GENTECH archive 8.96-97


Survey Shows Americans Want Labels On Genetically Altered Foods


BOSTON, Massachusetts, Feb. 25'97 (ENS) - Most Americans want foods that
are genetically altered to be clearly identified with labels. Ninety-three
percent of Americans who responded to a recent survey by the world's
largest agribusiness company agree that bioengineered food should be
labeled as such, including 73% who strongly agree with this position.

Bioengineering is viewed by many people surveyed as a desirable alternative
to increased use of chemical pesticides, but more than half (54%) prefer
organic farming to either of the other choices.

Dr. Wolfgang Samo, head of agribusiness at the Swiss-based firm Novartis,
commissioned the study. He offered some of the "key top-line results" of
this survey Monday at the first International Conference on Regulation of
Crop Protection and its Implication for the Food Supply, sponsored by Tufts
University and the Foundation for Nutritional Advancement. The full report
will be released at a later date.

* One-third (32%) of the respondents say they are familiar with the
bioengineering of food; one third (35%) say they know little about it and
another third (33%) claim to know nothing at all about the subject.

* Regardless of levels of awareness, one quarter (25%) say they have a
positive feeling about bioengineering of food while 17% have negative
feelings on the subject. 58% are either neutral (37%) or unsure (21%).

* A majority (61%) believe that the use of bioengineering in agriculture is
very common (14%) or somewhat common (47%).

* Seven in ten (71%) feel that bioengineered food is very safe (21%) or
somewhat safe (50%) while just 15% think such food is unsafe. In contrast,
a majority (54%) feel that food produced with the use of chemical
pesticides is unsafe.

* Only one quarter (25%) would be less likely to buy a food product
because it is bioengineered while 13% would be more likely to buy such a
product and 56% say it would make no difference.

* Nearly all (93%) agree that bioengineered food should be labeled as
such, including 73% who strongly agree with this position.

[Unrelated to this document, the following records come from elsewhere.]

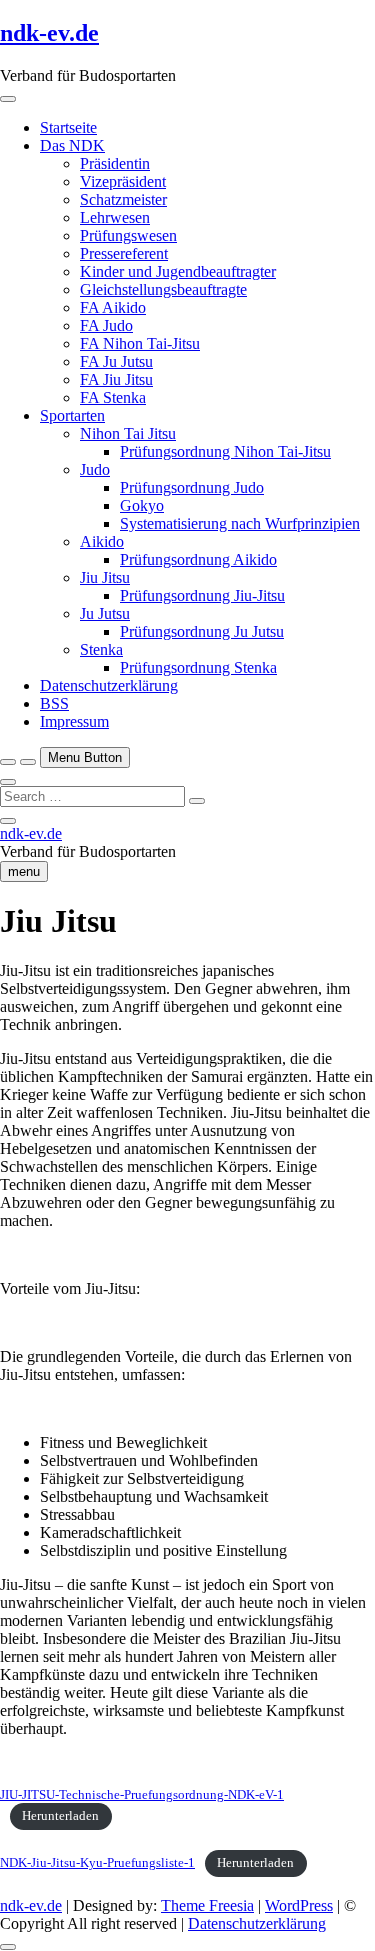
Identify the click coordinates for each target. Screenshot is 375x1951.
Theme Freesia (207, 1905)
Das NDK (72, 145)
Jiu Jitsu (105, 577)
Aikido (102, 541)
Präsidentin (115, 163)
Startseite (68, 127)
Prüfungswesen (128, 235)
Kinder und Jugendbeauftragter (178, 271)
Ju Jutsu (105, 613)
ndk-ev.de (49, 33)
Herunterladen (60, 1816)
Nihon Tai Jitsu (128, 433)
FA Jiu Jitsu (116, 379)
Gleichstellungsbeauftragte (163, 289)
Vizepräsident (123, 181)
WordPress (299, 1905)
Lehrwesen (115, 217)
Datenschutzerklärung (109, 685)
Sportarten (72, 415)
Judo (95, 469)
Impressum (74, 721)
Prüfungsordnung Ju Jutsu (202, 631)
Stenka (101, 649)
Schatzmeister (123, 199)
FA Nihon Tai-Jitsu (140, 343)
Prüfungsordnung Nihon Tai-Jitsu (225, 451)
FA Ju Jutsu (116, 361)
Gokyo (142, 505)
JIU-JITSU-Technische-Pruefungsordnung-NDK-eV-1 (142, 1795)
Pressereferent (124, 253)
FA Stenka (113, 397)
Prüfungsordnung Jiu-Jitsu (202, 595)
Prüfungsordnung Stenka (198, 667)
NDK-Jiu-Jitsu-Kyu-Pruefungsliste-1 (97, 1863)
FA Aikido (113, 307)
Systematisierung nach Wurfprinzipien (240, 523)
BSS (54, 703)
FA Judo (106, 325)
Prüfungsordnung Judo (192, 487)
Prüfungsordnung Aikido (198, 559)
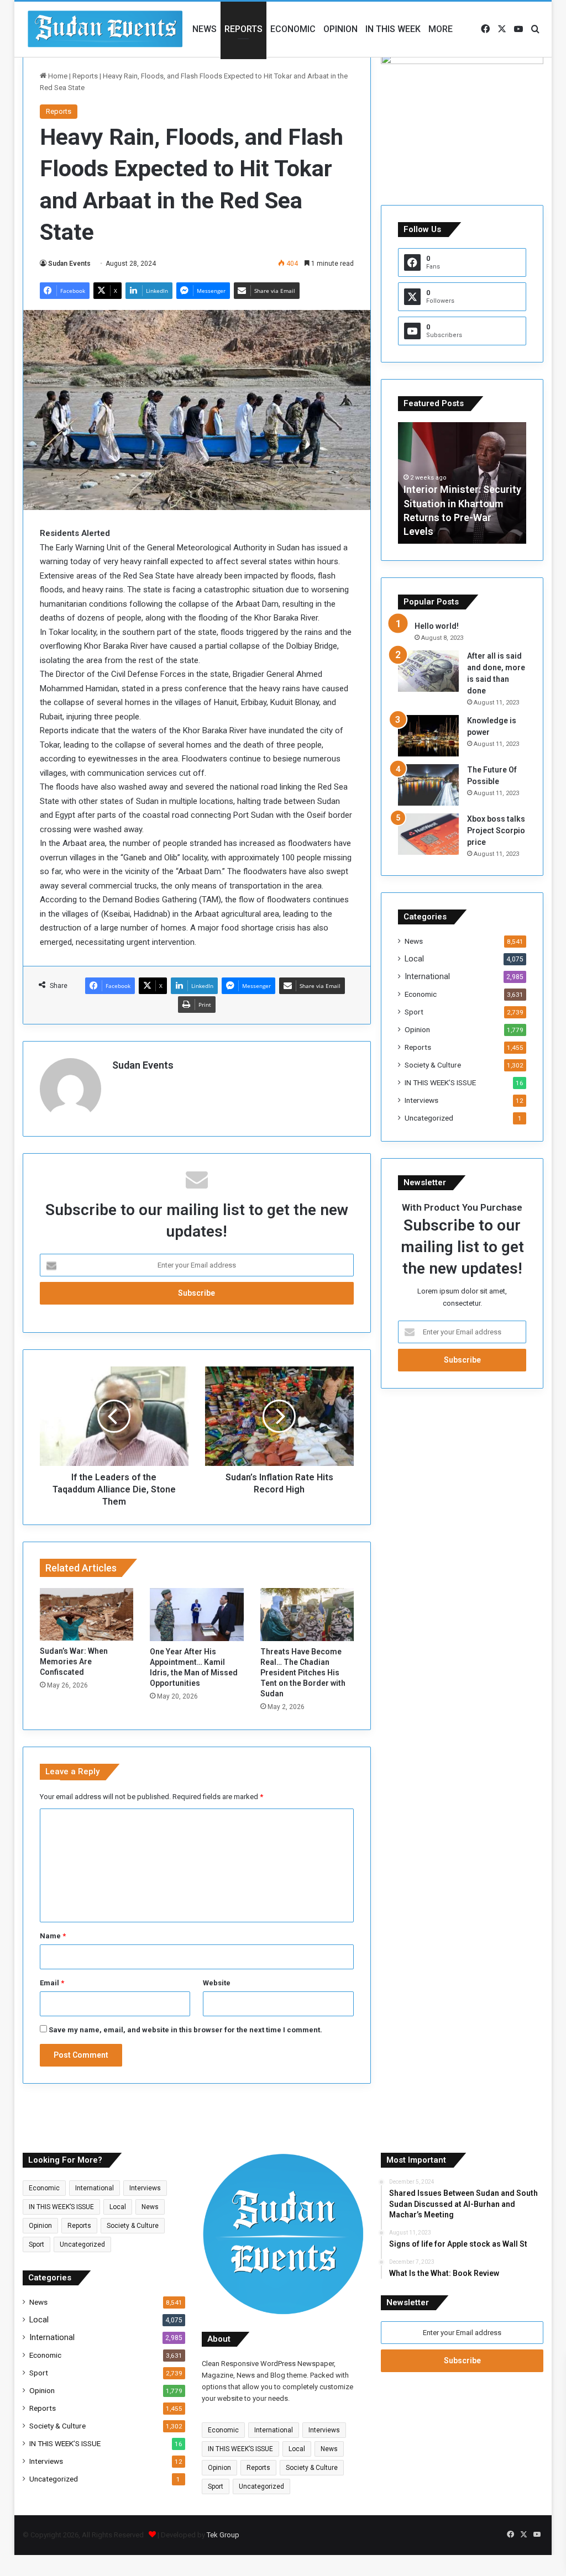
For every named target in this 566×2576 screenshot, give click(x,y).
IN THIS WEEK (393, 29)
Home (56, 76)
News (204, 29)
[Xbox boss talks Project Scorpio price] (428, 834)
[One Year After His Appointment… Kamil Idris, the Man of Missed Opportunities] (197, 1614)
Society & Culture (433, 1064)
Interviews (421, 1100)
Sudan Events (69, 263)
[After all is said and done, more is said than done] (428, 671)
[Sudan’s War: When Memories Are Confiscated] (87, 1614)
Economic (293, 29)
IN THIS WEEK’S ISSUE (440, 1082)
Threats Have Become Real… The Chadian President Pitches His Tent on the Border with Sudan (302, 1672)
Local (414, 958)
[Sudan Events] (105, 29)
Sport (414, 1011)
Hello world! (437, 626)
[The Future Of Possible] (428, 785)
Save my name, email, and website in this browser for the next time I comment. (185, 2030)
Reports (243, 29)
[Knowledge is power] (428, 735)
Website (216, 1983)
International (427, 976)
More (440, 29)
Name (53, 1936)
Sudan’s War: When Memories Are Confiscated (74, 1661)
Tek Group (223, 2535)
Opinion (340, 29)
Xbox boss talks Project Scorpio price (496, 830)
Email (52, 1983)
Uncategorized (429, 1117)
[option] (462, 483)
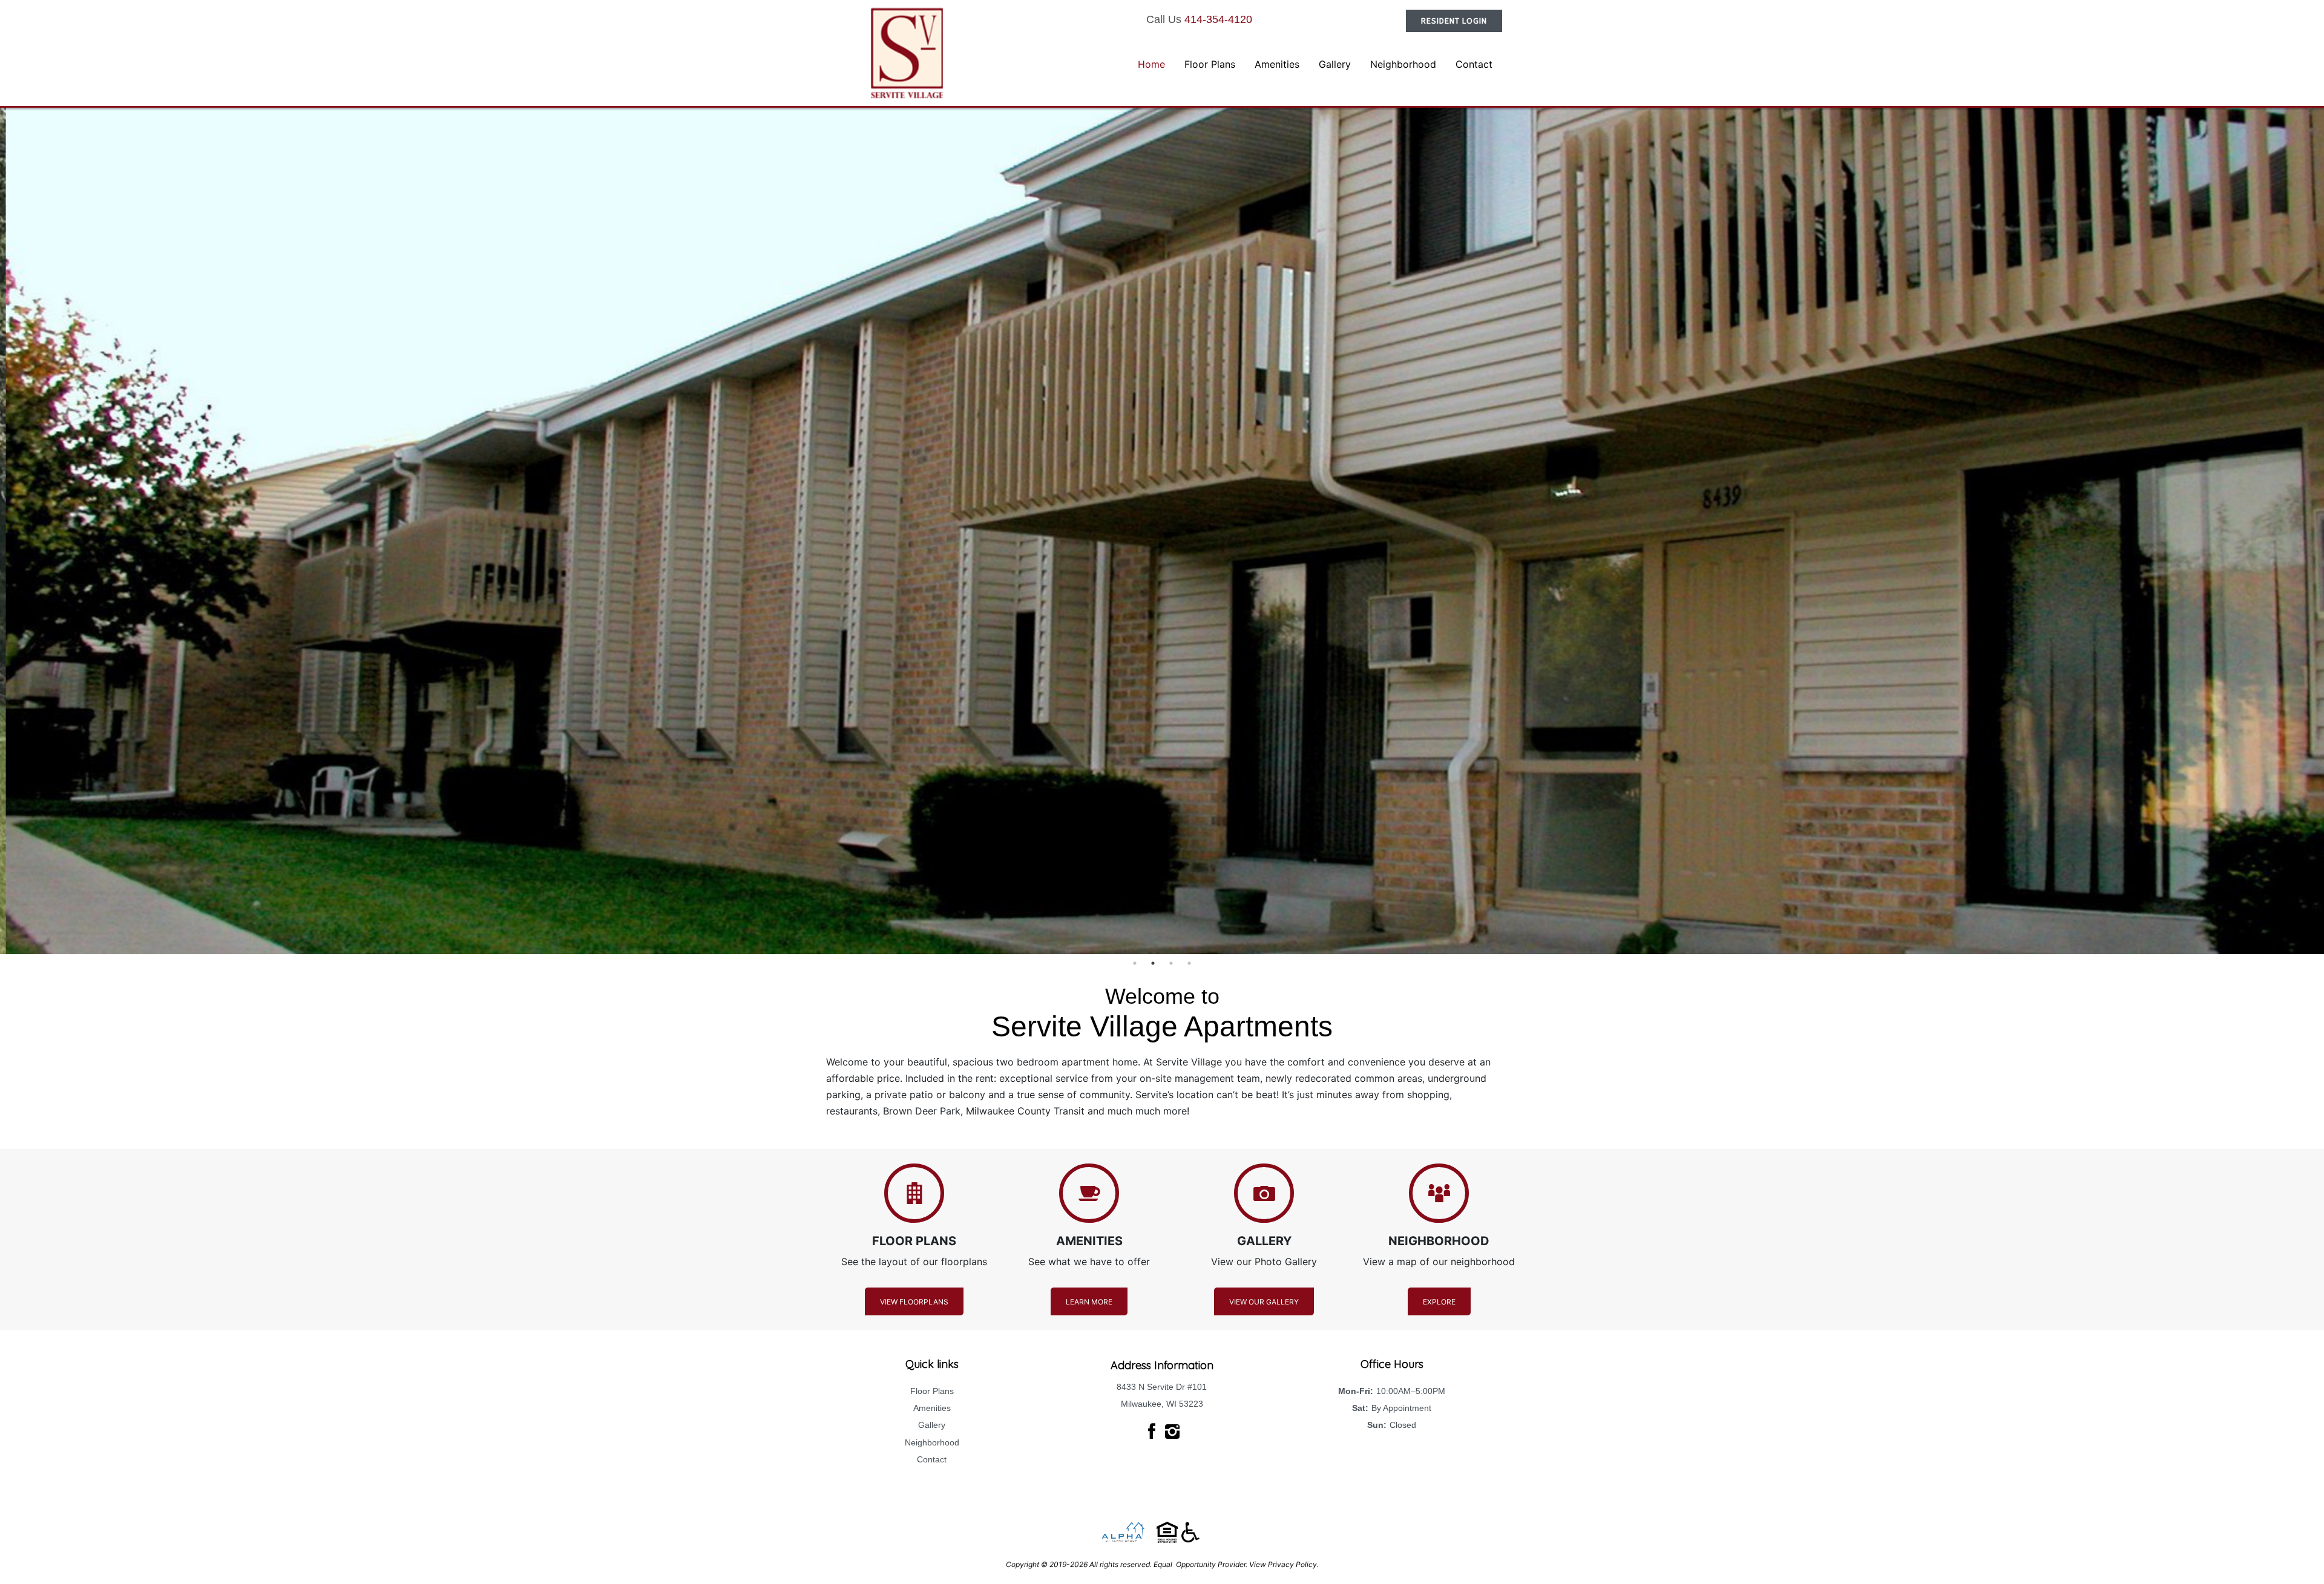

* Given the choice of greater reliance on bioengineering, pesticides or
organic farming to produce an adequate food supply in the future, a
majority (54%) prefer organic farming, compared with 25% who would prefer
more bioengineering and 10% who think we should rely more on the use of

* Assuming equal levels of effectiveness, Americans prefer the use of
bioengineering over the use of pesticides to increase crop production and
protection by a margin of seven to one (73% to 11%).

* While 69% think pesticides are overused in agriculture, only
2% feel that way about bioengineering.

* Just one in four (25%) knows that the government regulates
bioengineering in agriculture, and among those a majority (62%) think that
the amount of federal regulation is about right (34%) or too much (28%).

* Asked to choose among various groups that might regulate the
bioengineering of food, 30% prefer consumer groups for this role, followed
by 19% who prefer "university scientists". About equal numbers prefer
regulation by the "agricultural industry" (16%), company scientists (15%)
and the federal government (15%).

In general, to me as a European, these results were far more favorable to
bioengineering than I had anticipated even in the United States," Dr. Samo
commented. "It is axiomatic in the field of public opinion that ignorance
breeds skepticism and negativity. This survey shows familiarity with
bioengineering to be higher than might be expected and, even among those
unfamiliar with it, a high degree of open-mindedness."

Dr. Samo did not identify the company that conducted the questioning, the
number of people sampled or the date the survey was done.

Based in Basel, Switzerland, Novartis is the world's largest agribusiness,
chemical and pharmaceutical firm. It was formed in December 1996 through
the merger of Ciba-Geigy and Sandoz.